Sustainable building, like most things that are friendly to the environment, tends to be pretty expensive. In order to save on electric bills down the line, you have to fork out quite a bit of money now. Anderson Anderson Architecture and Nishiyama Architects engaged their collective brains to develop a house that is not only eco-friendly, but built on a budget.

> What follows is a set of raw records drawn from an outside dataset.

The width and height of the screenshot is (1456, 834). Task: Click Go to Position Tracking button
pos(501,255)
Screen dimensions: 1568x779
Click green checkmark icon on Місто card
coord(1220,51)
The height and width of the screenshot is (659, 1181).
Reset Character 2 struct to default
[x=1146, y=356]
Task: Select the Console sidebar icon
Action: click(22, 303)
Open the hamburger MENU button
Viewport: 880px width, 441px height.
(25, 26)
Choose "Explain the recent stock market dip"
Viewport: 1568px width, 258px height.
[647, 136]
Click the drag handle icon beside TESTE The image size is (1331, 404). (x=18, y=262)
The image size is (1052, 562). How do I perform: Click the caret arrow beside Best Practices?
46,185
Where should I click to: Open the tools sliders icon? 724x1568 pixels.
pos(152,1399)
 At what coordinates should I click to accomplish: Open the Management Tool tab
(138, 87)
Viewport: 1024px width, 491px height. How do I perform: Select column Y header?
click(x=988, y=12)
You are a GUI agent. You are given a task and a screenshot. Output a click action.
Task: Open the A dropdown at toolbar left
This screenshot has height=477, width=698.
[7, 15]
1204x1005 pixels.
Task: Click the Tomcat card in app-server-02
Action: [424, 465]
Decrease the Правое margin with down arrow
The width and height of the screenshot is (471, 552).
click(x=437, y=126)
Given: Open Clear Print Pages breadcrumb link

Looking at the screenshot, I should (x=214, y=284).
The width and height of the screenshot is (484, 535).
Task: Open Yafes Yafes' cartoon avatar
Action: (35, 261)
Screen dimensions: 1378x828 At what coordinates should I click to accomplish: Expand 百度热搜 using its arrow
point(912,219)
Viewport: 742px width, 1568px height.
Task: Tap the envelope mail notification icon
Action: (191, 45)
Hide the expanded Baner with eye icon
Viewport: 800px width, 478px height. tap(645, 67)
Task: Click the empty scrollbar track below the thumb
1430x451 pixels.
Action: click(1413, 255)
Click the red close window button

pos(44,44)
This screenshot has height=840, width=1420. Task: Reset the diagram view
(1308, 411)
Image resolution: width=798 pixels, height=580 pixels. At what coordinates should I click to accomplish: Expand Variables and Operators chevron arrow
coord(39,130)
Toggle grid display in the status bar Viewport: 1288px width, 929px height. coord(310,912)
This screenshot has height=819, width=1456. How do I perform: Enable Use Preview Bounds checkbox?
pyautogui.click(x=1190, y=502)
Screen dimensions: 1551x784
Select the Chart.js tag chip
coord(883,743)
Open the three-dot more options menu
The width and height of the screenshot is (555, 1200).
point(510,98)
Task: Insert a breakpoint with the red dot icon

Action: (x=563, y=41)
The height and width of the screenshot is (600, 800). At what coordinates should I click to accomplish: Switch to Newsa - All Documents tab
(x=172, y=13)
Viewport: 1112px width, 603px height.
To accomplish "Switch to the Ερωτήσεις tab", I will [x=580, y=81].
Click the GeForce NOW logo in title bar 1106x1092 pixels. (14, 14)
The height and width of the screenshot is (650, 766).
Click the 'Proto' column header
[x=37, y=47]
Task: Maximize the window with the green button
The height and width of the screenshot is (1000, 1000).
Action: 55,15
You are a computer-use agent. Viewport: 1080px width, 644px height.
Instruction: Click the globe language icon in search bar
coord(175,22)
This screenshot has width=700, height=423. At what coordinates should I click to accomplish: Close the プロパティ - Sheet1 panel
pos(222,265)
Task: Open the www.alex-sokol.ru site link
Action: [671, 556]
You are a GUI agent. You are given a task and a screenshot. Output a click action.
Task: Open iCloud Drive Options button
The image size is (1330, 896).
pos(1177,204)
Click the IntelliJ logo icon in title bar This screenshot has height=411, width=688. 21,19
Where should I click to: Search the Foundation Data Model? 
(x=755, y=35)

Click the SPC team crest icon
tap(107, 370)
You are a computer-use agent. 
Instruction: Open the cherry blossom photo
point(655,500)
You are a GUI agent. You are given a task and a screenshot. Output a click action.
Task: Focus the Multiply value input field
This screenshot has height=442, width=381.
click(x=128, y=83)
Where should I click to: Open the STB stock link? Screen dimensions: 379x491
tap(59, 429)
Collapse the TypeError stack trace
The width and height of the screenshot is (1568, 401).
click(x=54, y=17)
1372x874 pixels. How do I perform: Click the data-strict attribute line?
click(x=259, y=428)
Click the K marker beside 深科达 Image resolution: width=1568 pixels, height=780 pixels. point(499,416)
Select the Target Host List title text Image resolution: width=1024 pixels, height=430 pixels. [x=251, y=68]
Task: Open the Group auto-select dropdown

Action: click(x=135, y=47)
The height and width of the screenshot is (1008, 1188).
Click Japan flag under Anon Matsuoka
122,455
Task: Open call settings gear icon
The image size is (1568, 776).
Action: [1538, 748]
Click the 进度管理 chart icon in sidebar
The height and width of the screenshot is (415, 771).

B House in Shimasaki, Japan was commissioned by two teachers. In order to get the energy credentials they wanted on a modest budget, the architects decided to use a timber-frame structure fabricated off-site. The building was designed to allow green gizmos to be added later down the line as finances allow, so that it will eventually be energy self-sufficient. A deep veranda on the south façade looks down the hill onto the orange groves and Kumamoto Castle, protecting the house from the worst of the summer sun. The windows on this side not only let in the views, but also sunlight that charges the thick concrete slab that acts as thermal ballast. Much of this façade can be opened up to allow summer breezes to cool the house. On the northern façade, clerestory windows allows day light into the kitchen, bath and bedrooms; and create a chimney-effect that pulls cool air through the house. The house is prepped to get solar panels and a green roof in the future to make it even more environmentally friendly.
B House is constructed of non-toxic and sustainable materials, and in such a way that doesn’t need much maintenance or energy to keep it comfortable. The concrete floors and wooden finishes may be modest but are beautiful in how well they fulfill their functions.